The short-run Phillips Curve shows an inverse relationship between these two key macroeconomic variables.
Inflation and unemployment
What is the equation for solving for the labor force participation rate?
(LF/Working Age Pop)*100=LFPR
How does CPI differ from GDP deflator?
GDP deflator includes non-consumer goods and services (government spending, investment spending)
Draw an aggregate market that is experiencing stagflation.
N/A
Which economist believes that supply drives demand and his work is what the neoclassical perspective is based on?
Jean Baptiste Says
Draw an aggregate market and phillips curve graph that depicts an unemployment rate that is less than the natural rate of unemployment.
N/A
Give an example of a frictionally unemployed and structurally unemployed individual.
Frictional unemployment: college student that just graduated looking for a job.
Structural unemployment: EZ pass toll booth worker.
In 2022 a basket of goods and services cost $145.87 in 2023 it was $160.96 assume 2022 is the base year. What is inflation?
10.34%
During a recessionary gap the difference between the natural rate of unemployment and our new unemployment value represents what?
The percentage of people cyclically unemployed.
What would a keynesian economist recommend if we were experiencing a recessionary gap?
Any expansionary policy.
A bank wants a rate of return of 5% and the stated rate on the loan is 7.5%. What does the bank anticipate inflation being?
2.38%
What does it mean to be unemployed?
You are without work and have been actively applying for jobs in the last 4 weeks.
What are two biases relevant to CPI that would cause it to overstate the inflation rate?
Substitution bias, new product bias, discount store purchases bias, and change in quality bias.
Give an example of something that would cause an inflationary gap and something that would cause a recessionary gap.
Inflationary gap: increase in consumer spending, decreasing interest rates, exporting more goods because it is cheaper for us to produce them.
Recessionary gap: decrease in consumer spending, increasing interest rates, importing more goods if a countries currency is weakening.
From a neoclassical prespective, how should we respond to a demand pull inflationary gap?
Allow wages to increase.
Give an example of how a change to net exports could result in the U.S. being in a recessionary gap?
A stronger U.S. dollar, U.S. is experiencing higher levels of inflation relative to other countries.
Give three examples of people who are not apart of the labor force.
Stay at home parents, incarcerated individuals, military members, people on disability, full-time students
What is the one thing economists believe will fix stagflation without resulting in higher inflation or unemployment? What are the three characteristics of stagflation?
Improvements in productivity growth
High unemployment, high price level, stagnant economy
Explain what expansionary fiscal policy consists of. Explain what contractionary monetary policy consists of.
Expansionary fiscal policy: Increase government spending decrease taxes.
Contractionary monetary policy: Increase interest rates.

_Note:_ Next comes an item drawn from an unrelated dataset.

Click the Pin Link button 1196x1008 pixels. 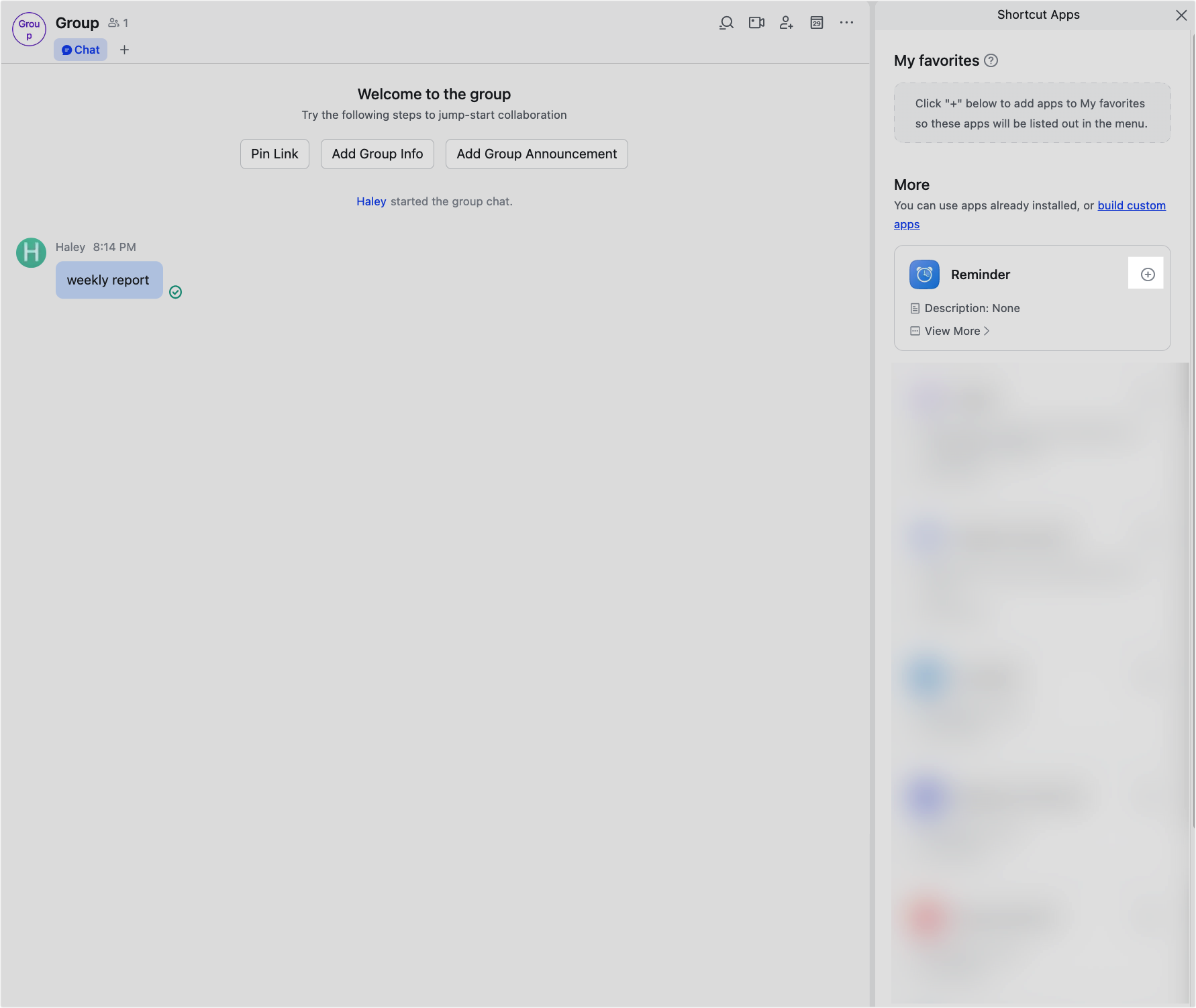pos(275,154)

From the neoclassical perspective, what should we as a society prioritize to experience long-term growth?
Improving the factors of production - physical capital, human capital, and technology.
A society has 150 million working-age individuals and a labor force participation rate of 70%. If this society has 5 million unemployed individuals, what is the unemployment rate?
4.76%
Who is included in the civilian non-institutionalized working age population.

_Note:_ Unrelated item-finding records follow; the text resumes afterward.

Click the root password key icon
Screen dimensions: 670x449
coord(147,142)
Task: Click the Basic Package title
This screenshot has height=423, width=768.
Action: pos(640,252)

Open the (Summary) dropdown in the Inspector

Anyone over the age of 16 that is not institutionalized (military, prison, nursing home)
Explain the difference between demand-pull inflation and stagflation.

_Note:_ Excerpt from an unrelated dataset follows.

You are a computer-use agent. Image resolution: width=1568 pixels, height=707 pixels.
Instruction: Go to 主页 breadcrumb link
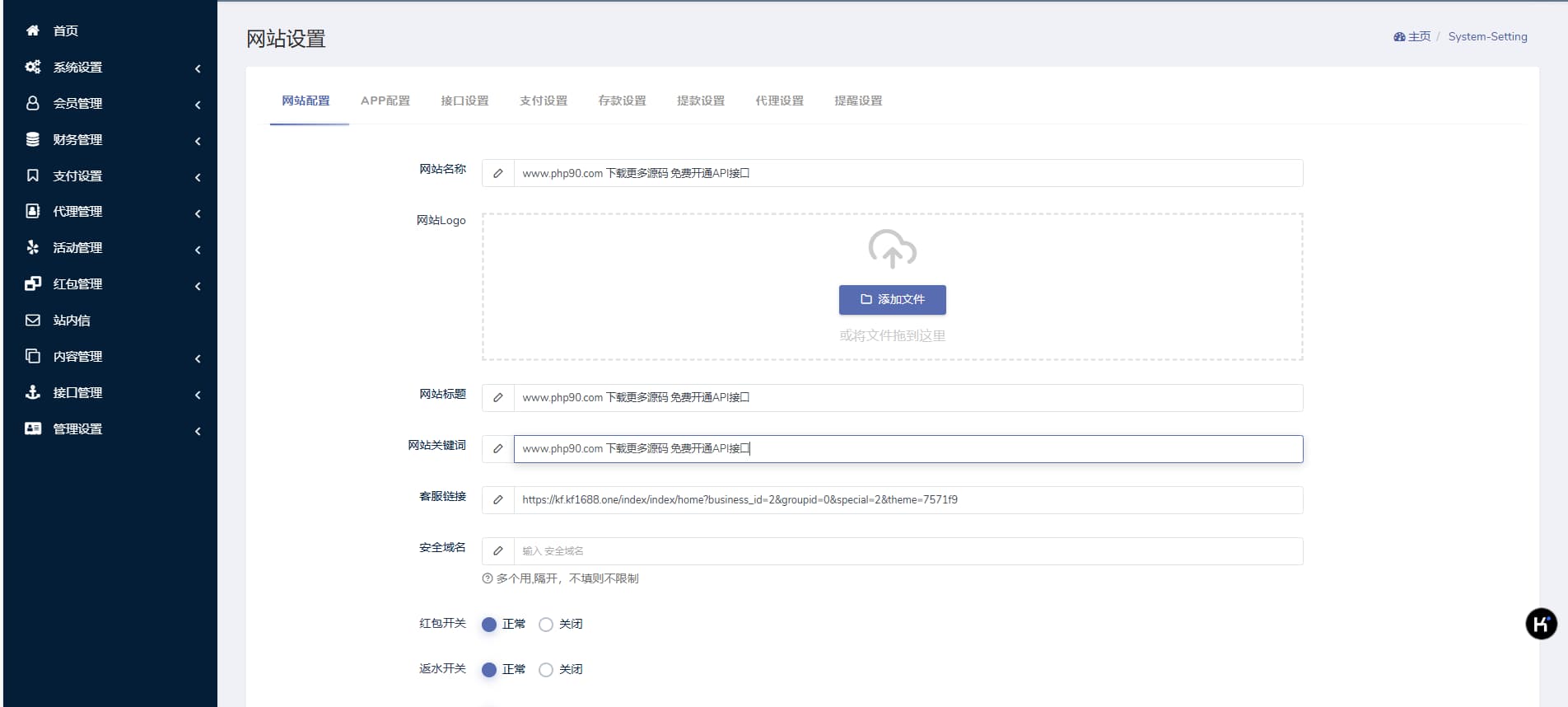tap(1412, 36)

Demand-pull inflation exists when real gdp exceeds potential gdp with lower unemployment. Stagflation results in real gdp being less than potential gdp and higher rates of unemployment.
Give an example of a scenario that would impact the aggregate market and result in a lower unemployment rate.
Anything that shifts AD to the right: more consumer spending, decrease in taxes, lower interest rates.
Explain the difference between rational and adaptive expectations.
Rational expectations uses all available information and past experiences to make decisions. Adaptive expectations uses just past experiences.